It should be noted that under subparagraph (C) both May and Shopping Centers are parties in interest, since they are employers with employees covered under the May retirement plan.

As to ruling request (1), we conclude that Parklabrea Associates is not a party in interest with respect to the Plan within the meaning of section 3(14)(G) of the Act solely by reason of the fact that Shopping Centers will at some later date acquire a 50% interest in the Parklabrea Associates. We note that this ruling is limited solely to section 3(14)(G) of the Act and it is based on the assumption that Shopping Centers is not in fact a 50% partner.
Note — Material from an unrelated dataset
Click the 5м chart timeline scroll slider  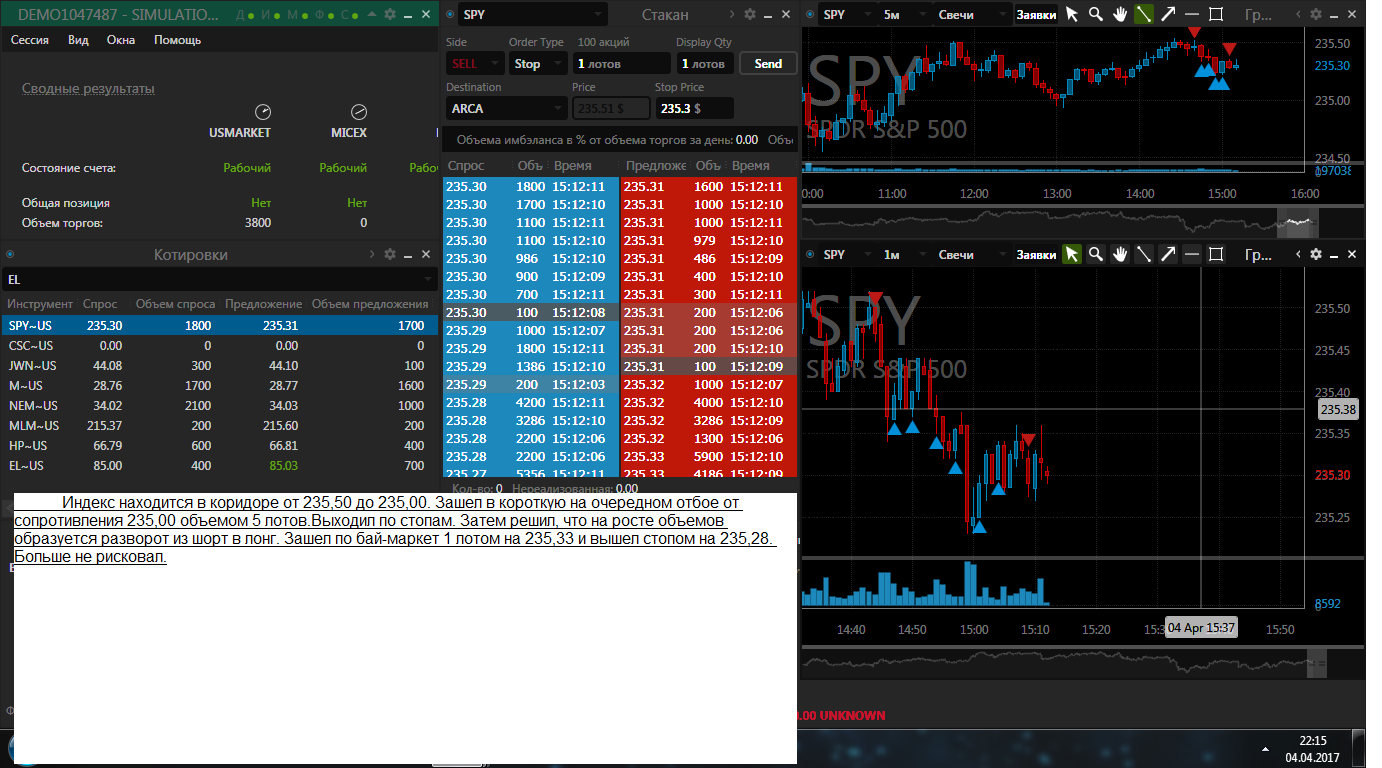pyautogui.click(x=1298, y=221)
With respect to ruling request (2), we conclude that Metropolitan is not a party in interest with respect to the Plan within the meaning of section 3(14)(I) of the Act solely because it owns in excess of 10% of the capital or profits of Parklabrea Associates, if Parklabrea Associates is presently not a person described in section 3(14)(C), (D), (E), or (G) of the Act.

For purposes of this ruling we are assuming but not ruling that Parklabrea Associates does not exercise or retain the right to exercise the direction and control over those individuals who perform services for Parklabrea Associates pursuant to its contract with Parklabrea Management, Inc., which would be necessary to establish the relationship of employer and employee.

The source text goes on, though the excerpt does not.